Расстались мы вполне мирно.
Потом он даже прислал мне написанную им брошюру по истории Камчатки.
II
Весной 1960 года нас, за полгода до того ставших инженер-лейтенантами и разосланных по флотам, откомандировывали с Севера и Дальнего Востока в Москву. Тут нас (секрет Полишинеля) переодевали в сухопутную форму с эмблемами МВД и отправляли в Подмосковье в учебный центр атомных подводников. Селили нас в общежития квартирного типа, но комнаты набивали чуть не вплотную двухъярусными койками – не помню даже, был ли у нас в комнате, где спали то ли шесть, то ли восемь лейтенантов, хоть какой-нибудь стол. О том, чтобы кому-то из офицеров получить жилье для семьи, нечего было и думать: учебный центр был переполнен офицерами, а в Северодвинске, Комсомольске-на-Амуре, Питере и Горьком одна за другой сходили со стапелей все новые атомные лодки. Но учебная программа центра была рассчитана на многие месяцы, а семьи офицеров оставлены у кого где. Ладно если у дедушек-бабушек на Украине, а если где-то между сопок в Полярном или в Видяево? И офицеры, попавшие в учебный центр, в том числе и командиры первых атомных субмарин, вечерами отправлялись по городку искать, что бы можно было снять для семьи.
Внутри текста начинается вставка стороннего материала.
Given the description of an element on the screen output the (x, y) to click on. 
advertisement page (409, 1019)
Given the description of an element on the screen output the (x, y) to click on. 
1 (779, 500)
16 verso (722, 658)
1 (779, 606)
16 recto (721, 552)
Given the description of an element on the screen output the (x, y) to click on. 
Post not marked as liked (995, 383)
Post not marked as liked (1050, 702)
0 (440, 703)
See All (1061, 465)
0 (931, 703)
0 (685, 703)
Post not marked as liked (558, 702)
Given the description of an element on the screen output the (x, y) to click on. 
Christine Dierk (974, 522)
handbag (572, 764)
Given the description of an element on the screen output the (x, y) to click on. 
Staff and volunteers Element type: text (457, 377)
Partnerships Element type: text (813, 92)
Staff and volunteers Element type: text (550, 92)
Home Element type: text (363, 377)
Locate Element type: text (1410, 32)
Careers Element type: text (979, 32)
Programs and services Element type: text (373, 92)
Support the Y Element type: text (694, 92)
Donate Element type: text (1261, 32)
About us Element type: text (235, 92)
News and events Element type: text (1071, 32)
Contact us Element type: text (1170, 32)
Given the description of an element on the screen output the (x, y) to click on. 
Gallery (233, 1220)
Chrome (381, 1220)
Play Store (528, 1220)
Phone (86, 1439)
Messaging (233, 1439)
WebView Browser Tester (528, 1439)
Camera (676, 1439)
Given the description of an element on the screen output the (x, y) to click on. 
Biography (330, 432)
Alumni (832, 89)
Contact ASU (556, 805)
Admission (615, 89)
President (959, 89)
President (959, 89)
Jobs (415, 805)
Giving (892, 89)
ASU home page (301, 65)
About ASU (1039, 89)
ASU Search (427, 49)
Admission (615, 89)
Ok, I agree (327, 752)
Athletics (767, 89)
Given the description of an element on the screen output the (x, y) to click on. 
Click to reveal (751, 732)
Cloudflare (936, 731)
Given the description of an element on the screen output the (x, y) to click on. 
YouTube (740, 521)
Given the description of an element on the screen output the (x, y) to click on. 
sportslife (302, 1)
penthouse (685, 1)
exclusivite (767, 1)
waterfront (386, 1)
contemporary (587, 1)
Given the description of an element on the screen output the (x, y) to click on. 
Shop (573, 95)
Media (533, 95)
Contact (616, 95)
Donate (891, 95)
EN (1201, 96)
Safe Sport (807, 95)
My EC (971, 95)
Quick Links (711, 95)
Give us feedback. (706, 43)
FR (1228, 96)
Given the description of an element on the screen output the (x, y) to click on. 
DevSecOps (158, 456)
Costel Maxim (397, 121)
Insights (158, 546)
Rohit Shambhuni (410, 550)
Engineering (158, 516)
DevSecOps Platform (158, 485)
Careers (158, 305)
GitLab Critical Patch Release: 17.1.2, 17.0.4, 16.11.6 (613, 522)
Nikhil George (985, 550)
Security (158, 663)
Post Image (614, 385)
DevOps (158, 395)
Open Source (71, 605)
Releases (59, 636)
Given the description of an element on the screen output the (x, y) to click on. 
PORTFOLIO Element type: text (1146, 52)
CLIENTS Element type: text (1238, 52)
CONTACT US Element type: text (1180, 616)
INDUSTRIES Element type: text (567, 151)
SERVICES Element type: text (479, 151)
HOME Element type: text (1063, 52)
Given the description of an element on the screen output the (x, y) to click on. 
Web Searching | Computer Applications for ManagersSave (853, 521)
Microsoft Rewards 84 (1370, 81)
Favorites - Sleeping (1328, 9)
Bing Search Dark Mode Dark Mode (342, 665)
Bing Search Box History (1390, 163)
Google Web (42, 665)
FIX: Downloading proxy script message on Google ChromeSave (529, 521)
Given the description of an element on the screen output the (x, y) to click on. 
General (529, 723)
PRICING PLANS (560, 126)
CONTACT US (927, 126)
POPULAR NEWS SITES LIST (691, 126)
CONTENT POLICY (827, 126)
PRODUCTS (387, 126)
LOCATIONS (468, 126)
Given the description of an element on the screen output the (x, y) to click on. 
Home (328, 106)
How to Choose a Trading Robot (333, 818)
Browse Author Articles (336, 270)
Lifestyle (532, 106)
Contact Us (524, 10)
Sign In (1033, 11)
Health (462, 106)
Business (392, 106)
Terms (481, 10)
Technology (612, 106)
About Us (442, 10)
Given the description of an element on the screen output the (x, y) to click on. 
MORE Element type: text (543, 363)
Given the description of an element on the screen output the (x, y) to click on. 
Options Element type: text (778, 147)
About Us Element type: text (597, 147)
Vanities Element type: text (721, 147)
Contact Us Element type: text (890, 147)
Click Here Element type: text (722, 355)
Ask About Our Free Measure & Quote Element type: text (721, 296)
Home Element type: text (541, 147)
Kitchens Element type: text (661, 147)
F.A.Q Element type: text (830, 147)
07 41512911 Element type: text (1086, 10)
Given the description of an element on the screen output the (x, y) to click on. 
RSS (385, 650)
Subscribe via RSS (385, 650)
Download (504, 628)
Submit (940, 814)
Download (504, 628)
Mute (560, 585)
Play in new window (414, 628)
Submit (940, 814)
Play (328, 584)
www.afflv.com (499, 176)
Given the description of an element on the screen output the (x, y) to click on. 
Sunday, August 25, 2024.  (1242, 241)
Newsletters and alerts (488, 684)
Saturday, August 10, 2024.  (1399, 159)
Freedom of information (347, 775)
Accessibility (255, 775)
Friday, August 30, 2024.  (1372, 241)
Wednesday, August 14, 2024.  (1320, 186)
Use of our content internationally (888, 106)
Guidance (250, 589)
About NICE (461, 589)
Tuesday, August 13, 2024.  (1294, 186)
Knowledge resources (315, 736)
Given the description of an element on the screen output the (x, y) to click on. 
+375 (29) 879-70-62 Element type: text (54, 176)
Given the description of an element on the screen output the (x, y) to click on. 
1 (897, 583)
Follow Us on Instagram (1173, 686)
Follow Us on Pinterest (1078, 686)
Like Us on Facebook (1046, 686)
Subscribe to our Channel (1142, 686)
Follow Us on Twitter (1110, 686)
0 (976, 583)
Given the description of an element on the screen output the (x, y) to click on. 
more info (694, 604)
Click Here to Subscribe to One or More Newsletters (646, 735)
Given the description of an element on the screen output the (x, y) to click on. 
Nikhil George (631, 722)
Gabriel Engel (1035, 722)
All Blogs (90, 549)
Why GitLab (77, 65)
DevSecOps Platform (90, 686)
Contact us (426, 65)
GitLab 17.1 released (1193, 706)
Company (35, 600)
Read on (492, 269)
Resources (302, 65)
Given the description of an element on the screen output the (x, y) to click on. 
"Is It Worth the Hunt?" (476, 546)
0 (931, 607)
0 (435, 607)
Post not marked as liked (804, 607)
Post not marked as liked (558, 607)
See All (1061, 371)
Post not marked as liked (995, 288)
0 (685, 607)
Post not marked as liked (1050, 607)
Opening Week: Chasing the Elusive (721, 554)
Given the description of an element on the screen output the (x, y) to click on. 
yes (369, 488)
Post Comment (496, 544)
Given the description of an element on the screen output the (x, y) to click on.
Городок, однако, был особенным. Тут располагался не только первый реактор, на котором учились подводники, а еще, оказалось, пролег и первый километр после сотого от Москвы, то есть нас разместили в ближайшем к Москве месте, куда в хрущевские годы выселяли из столицы за проституцию и где разрешали селиться отсидевшим срок ворам. Понятно, что в таком лакомом для указанного контингента населенном пункте отдельных квартир никто не сдавал, и удачей в поиске был абсолютно любой клочок годного под ночлег пространства, вплоть до чердака, если не чулана.
Занимался поисками и я. Кстати, именно чердак в одном деревянном доме дачного типа мне и согласились сдать. Хозяйка, похожая на кочан капусты не только из-за телосложения, но и из-за обилия надетых одна на другую кофт, сказала, что они недавно приехали с Крайнего Севера, где она работала завучем в школе, а муж – главным уполномоченным.
– Уполномоченным чего? – глупо спросил я.
– По обеспечению сеном лошадей всего Заполярья, – ответила бывший завуч.
На слове «всего» она сделала ударение. Я полез смотреть чердак. День был солнечным, и в призматическом пространстве под железной крышей стояла раскаленная духота. Треть чердака, превращая его в кадр сюрреалистического фильма, заполняли ряды новеньких ученических глобусов. Спускался я в размышлениях о том, в какой таре завучу удалось доставить из Заполярья столь необычный багаж. Мы бы, может, и сняли этот чердак, но помешало обстоятельство, о котором я забыл упомянуть. Лестницы на чердак еще не существовало, и я забирался наверх по куску ременной вожжи, которая, не исключено, была единственным предметом, внесенным в семейную копилку лошадьми «всего» Заполярья. А нашему ребенку было полтора месяца.